_What this task involves_
From the line that includes "This screenshot has height=485, width=728." to the last line of the records that follow, copy every line exactly and nothing more, omitting pictures.

_Material for the task_
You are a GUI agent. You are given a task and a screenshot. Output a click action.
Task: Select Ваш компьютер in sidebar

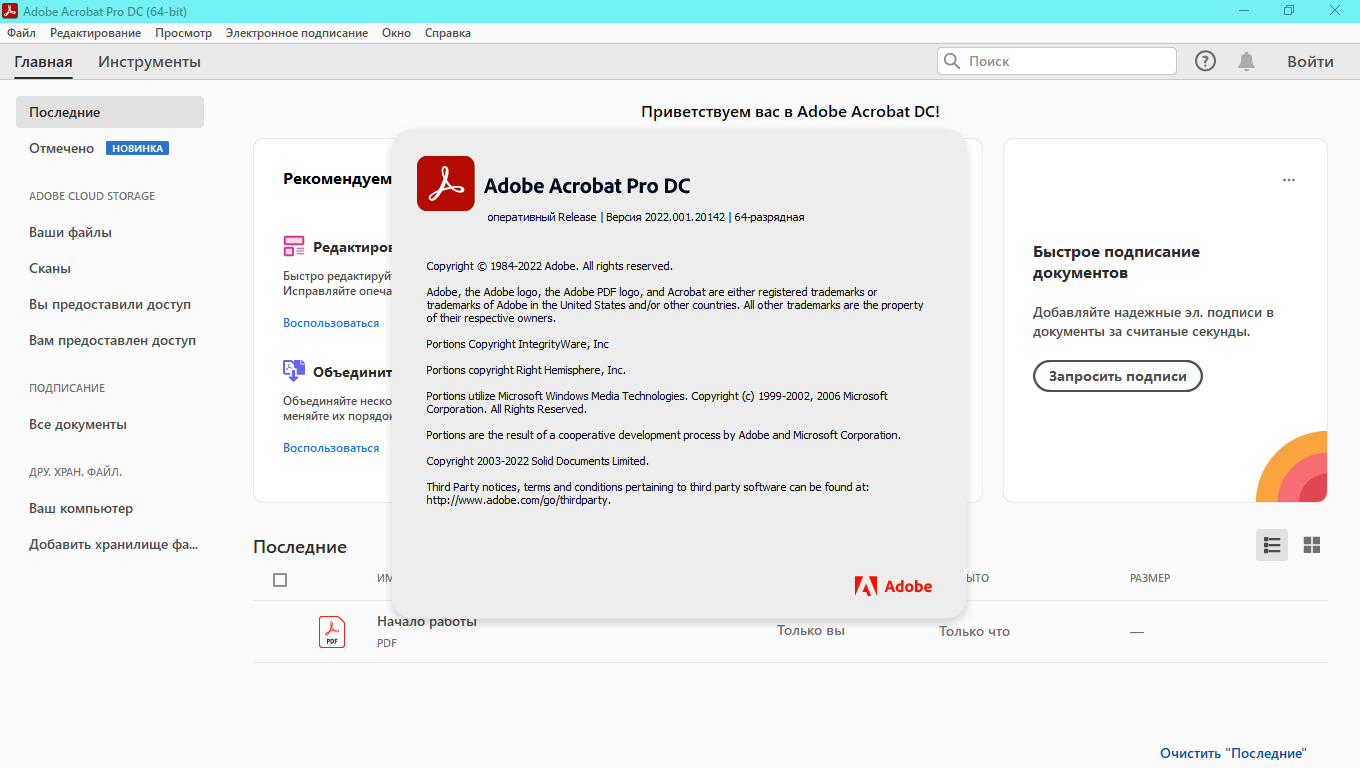[x=81, y=508]
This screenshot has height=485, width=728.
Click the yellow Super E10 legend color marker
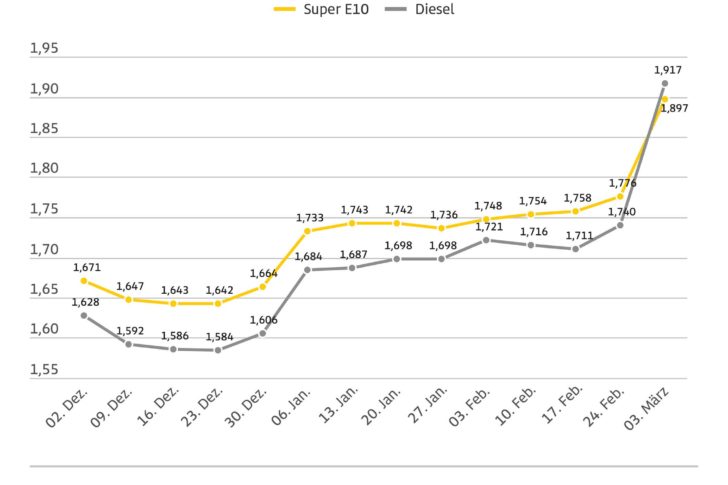[284, 10]
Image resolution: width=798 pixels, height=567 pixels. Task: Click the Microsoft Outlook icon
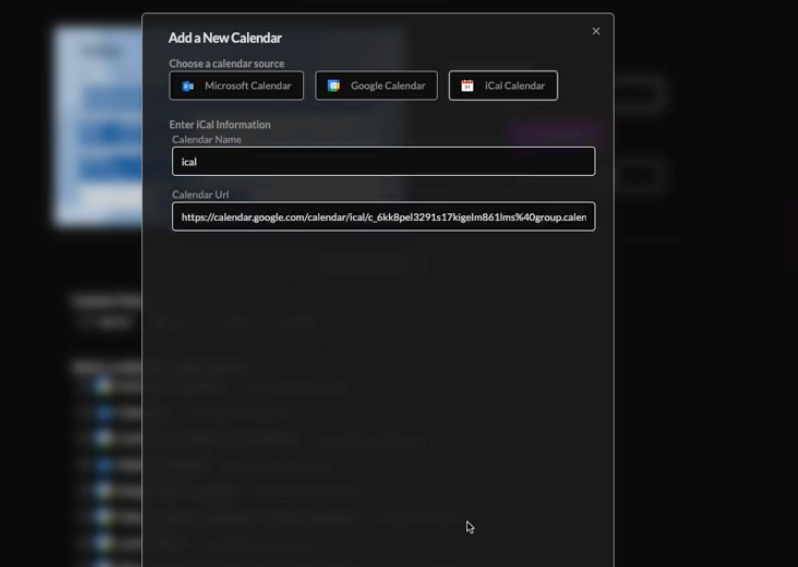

_Exercise result_
This screenshot has height=485, width=728.
Click the yellow Super E10 legend color marker
[284, 10]
Image resolution: width=798 pixels, height=567 pixels. Task: Click the Microsoft Outlook icon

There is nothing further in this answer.